(Work item):
Give the listing again in full, exactly as written.

########################################

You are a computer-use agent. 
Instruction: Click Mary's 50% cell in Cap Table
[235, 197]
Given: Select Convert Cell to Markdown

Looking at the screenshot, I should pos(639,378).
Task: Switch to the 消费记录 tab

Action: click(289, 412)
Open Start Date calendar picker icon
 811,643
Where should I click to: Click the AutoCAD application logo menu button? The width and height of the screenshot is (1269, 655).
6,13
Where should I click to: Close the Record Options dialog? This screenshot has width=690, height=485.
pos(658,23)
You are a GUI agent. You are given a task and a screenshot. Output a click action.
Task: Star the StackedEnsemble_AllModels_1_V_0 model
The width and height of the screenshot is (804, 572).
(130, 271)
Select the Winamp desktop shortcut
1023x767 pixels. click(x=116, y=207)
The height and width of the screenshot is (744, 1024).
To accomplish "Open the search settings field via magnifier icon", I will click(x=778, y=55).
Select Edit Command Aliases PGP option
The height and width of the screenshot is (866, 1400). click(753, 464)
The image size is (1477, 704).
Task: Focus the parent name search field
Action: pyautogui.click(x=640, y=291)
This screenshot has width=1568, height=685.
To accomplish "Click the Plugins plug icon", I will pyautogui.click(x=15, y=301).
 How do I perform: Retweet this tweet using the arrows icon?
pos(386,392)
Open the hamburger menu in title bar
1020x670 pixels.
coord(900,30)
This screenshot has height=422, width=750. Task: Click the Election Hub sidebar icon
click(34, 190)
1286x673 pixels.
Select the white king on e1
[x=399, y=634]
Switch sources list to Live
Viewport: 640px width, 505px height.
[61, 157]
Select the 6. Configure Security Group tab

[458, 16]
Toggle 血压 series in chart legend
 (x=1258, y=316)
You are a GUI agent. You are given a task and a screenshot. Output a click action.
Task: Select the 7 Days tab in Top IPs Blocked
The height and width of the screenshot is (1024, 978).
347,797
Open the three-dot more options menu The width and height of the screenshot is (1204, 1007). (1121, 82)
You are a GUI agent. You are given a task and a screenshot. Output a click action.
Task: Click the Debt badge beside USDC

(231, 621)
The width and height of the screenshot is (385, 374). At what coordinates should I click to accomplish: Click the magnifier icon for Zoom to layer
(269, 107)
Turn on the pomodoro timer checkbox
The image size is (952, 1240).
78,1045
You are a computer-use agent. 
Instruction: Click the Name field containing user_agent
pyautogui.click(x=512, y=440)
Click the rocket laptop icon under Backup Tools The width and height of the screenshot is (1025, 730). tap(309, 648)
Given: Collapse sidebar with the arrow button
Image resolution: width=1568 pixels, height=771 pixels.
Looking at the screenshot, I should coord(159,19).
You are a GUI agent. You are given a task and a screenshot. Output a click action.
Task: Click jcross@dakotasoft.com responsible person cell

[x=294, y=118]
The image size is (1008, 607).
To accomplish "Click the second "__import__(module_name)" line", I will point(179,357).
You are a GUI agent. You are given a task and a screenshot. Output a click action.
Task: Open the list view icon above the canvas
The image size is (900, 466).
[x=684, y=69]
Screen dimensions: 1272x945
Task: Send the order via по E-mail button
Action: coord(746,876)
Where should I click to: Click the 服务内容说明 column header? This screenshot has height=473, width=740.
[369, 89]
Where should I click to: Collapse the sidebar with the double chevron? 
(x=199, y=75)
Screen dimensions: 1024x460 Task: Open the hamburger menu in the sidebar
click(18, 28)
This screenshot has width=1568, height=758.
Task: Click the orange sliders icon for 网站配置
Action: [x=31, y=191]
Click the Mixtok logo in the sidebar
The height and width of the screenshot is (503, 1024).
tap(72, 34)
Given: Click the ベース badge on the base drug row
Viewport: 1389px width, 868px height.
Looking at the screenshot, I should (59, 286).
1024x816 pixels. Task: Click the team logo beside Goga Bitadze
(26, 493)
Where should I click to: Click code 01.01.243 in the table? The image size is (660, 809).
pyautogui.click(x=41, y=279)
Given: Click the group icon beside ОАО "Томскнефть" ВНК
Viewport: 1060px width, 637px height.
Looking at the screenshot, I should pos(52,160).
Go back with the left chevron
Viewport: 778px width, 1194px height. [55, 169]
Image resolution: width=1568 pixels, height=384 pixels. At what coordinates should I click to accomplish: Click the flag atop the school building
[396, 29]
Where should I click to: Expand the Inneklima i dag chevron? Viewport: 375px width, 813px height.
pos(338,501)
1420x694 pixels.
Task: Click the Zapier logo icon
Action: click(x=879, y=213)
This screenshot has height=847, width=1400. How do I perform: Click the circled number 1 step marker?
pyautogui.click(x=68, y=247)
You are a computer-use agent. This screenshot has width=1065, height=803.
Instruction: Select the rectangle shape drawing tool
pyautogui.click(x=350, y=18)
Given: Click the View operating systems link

########################################

(Finished exercise):
You are a computer-use agent. 
Instruction: Click Mary's 50% cell in Cap Table
[235, 197]
Given: Select Convert Cell to Markdown

Looking at the screenshot, I should pos(639,378).
Task: Switch to the 消费记录 tab

Action: click(289, 412)
Open Start Date calendar picker icon
 811,643
Where should I click to: Click the AutoCAD application logo menu button? The width and height of the screenshot is (1269, 655).
6,13
Where should I click to: Close the Record Options dialog? This screenshot has width=690, height=485.
pos(658,23)
You are a GUI agent. You are given a task and a screenshot. Output a click action.
Task: Star the StackedEnsemble_AllModels_1_V_0 model
The width and height of the screenshot is (804, 572).
(130, 271)
Select the Winamp desktop shortcut
1023x767 pixels. click(x=116, y=207)
The height and width of the screenshot is (744, 1024).
To accomplish "Open the search settings field via magnifier icon", I will click(x=778, y=55).
Select Edit Command Aliases PGP option
The height and width of the screenshot is (866, 1400). click(753, 464)
The image size is (1477, 704).
Task: Focus the parent name search field
Action: pyautogui.click(x=640, y=291)
This screenshot has width=1568, height=685.
To accomplish "Click the Plugins plug icon", I will pyautogui.click(x=15, y=301).
 How do I perform: Retweet this tweet using the arrows icon?
pos(386,392)
Open the hamburger menu in title bar
1020x670 pixels.
coord(900,30)
This screenshot has height=422, width=750. Task: Click the Election Hub sidebar icon
click(34, 190)
1286x673 pixels.
Select the white king on e1
[x=399, y=634]
Switch sources list to Live
Viewport: 640px width, 505px height.
[61, 157]
Select the 6. Configure Security Group tab

[458, 16]
Toggle 血压 series in chart legend
 (x=1258, y=316)
You are a GUI agent. You are given a task and a screenshot. Output a click action.
Task: Select the 7 Days tab in Top IPs Blocked
The height and width of the screenshot is (1024, 978).
347,797
Open the three-dot more options menu The width and height of the screenshot is (1204, 1007). (1121, 82)
You are a GUI agent. You are given a task and a screenshot. Output a click action.
Task: Click the Debt badge beside USDC

(231, 621)
The width and height of the screenshot is (385, 374). At what coordinates should I click to accomplish: Click the magnifier icon for Zoom to layer
(269, 107)
Turn on the pomodoro timer checkbox
The image size is (952, 1240).
78,1045
You are a computer-use agent. 
Instruction: Click the Name field containing user_agent
pyautogui.click(x=512, y=440)
Click the rocket laptop icon under Backup Tools The width and height of the screenshot is (1025, 730). tap(309, 648)
Given: Collapse sidebar with the arrow button
Image resolution: width=1568 pixels, height=771 pixels.
Looking at the screenshot, I should coord(159,19).
You are a GUI agent. You are given a task and a screenshot. Output a click action.
Task: Click jcross@dakotasoft.com responsible person cell

[x=294, y=118]
The image size is (1008, 607).
To accomplish "Click the second "__import__(module_name)" line", I will point(179,357).
You are a GUI agent. You are given a task and a screenshot. Output a click action.
Task: Open the list view icon above the canvas
The image size is (900, 466).
[x=684, y=69]
Screen dimensions: 1272x945
Task: Send the order via по E-mail button
Action: coord(746,876)
Where should I click to: Click the 服务内容说明 column header? This screenshot has height=473, width=740.
[369, 89]
Where should I click to: Collapse the sidebar with the double chevron? 
(x=199, y=75)
Screen dimensions: 1024x460 Task: Open the hamburger menu in the sidebar
click(18, 28)
This screenshot has width=1568, height=758.
Task: Click the orange sliders icon for 网站配置
Action: [x=31, y=191]
Click the Mixtok logo in the sidebar
The height and width of the screenshot is (503, 1024).
tap(72, 34)
Given: Click the ベース badge on the base drug row
Viewport: 1389px width, 868px height.
Looking at the screenshot, I should (59, 286).
1024x816 pixels. Task: Click the team logo beside Goga Bitadze
(26, 493)
Where should I click to: Click code 01.01.243 in the table? The image size is (660, 809).
pyautogui.click(x=41, y=279)
Given: Click the group icon beside ОАО "Томскнефть" ВНК
Viewport: 1060px width, 637px height.
Looking at the screenshot, I should pos(52,160).
Go back with the left chevron
Viewport: 778px width, 1194px height. [55, 169]
Image resolution: width=1568 pixels, height=384 pixels. At what coordinates should I click to accomplish: Click the flag atop the school building
[396, 29]
Where should I click to: Expand the Inneklima i dag chevron? Viewport: 375px width, 813px height.
pos(338,501)
1420x694 pixels.
Task: Click the Zapier logo icon
Action: click(x=879, y=213)
This screenshot has height=847, width=1400. How do I perform: Click the circled number 1 step marker?
pyautogui.click(x=68, y=247)
You are a computer-use agent. This screenshot has width=1065, height=803.
Instruction: Select the rectangle shape drawing tool
pyautogui.click(x=350, y=18)
Given: Click the View operating systems link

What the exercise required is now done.